We compared Models 1 and 2 to Model 3 using the analysis of variance (ANOVA) function in R. This showed that including both immersion and proficiency (Model 3) provided no significant improvement in the model fit relative to including only proficiency (Model 1; p = 0.95) but relative to only immersion (Model 3 versus Model 2), the fit was marginally improved (p = 0.05). Model 1 showed a robust effect of proficiency (β = 0.126, p <0.01) on question accuracy, while Model 2 showed no effect of immersion (β = 0.014, p = 0.1). Model 3 (β = 0.129, p = 0.044) reflected the effect of proficiency found in Model 1 (given that the comparison of Model 3 with Model 1 showed no significant improvement of fit). These results suggest that inclusion of proficiency in our subsequent analyses will capture any effects that could arise from our L1-Mandarin participants’ immersion duration; though we acknowledge that we cannot discount the contribution of immersion to the L1 Mandarin group’s proficiency and processing development.

The second preliminary investigation concerned the effect of proficiency score on comprehension accuracy between groups. A mixed-effects logistic regression model was fitted to the comprehension scores. The fixed effects were proficiency score and L1, with random effects for participants and items. The L1 factor was sum-coded (Mandarin = −1, Jordanian Arabic = 1), and proficiency scores were centered around the means. The results (Table 2) indicate a significant main effect of proficiency, with the positive coefficient (β = 0.16) confirming that increased proficiency predicts increased comprehension accuracy.

WHAT YOU WILL DO |
Continue the passage on proficiency and comprehension accuracy in the Mandarin and Jordanian Arabic groups, picking up after its last sentence. The items that follow come from a separate source.

DATA SECTION |
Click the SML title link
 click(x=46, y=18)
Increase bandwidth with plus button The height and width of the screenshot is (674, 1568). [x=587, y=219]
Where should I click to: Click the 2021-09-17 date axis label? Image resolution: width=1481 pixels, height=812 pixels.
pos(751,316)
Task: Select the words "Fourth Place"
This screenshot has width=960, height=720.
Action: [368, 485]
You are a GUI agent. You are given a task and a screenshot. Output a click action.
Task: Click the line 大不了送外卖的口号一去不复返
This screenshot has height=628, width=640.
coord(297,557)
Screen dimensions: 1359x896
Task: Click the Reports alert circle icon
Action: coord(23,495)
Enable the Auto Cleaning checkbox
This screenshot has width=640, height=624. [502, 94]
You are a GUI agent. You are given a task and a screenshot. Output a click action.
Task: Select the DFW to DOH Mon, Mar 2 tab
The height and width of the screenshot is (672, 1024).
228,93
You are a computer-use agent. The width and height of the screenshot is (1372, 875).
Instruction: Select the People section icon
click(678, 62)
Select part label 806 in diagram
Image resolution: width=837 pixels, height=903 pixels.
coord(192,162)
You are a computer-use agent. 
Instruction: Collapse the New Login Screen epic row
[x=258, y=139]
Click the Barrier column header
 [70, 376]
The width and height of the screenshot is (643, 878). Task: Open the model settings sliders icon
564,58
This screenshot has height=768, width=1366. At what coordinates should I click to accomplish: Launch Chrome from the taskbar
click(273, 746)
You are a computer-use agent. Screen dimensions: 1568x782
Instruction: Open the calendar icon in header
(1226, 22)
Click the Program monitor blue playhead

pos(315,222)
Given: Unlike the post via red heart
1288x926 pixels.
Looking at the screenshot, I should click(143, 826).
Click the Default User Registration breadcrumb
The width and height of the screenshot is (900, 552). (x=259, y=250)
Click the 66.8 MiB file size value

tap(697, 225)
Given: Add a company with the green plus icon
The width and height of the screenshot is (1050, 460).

EXPECTED ANSWER |
Table 2. Mixed-effects logistic regression model results for comprehension question accuracy

Given this result and our goal of investigating individual differences in proficiency, we decided not to exclude any reading time data on the basis of comprehension question accuracy—contra the procedures in Canales (Reference Canales2012) and other previous studies. Exclusion of data due to lower comprehension scores could lead to failure to detect an effect of proficiency. Instead, proficiency is included as a factor in our reading times analyses.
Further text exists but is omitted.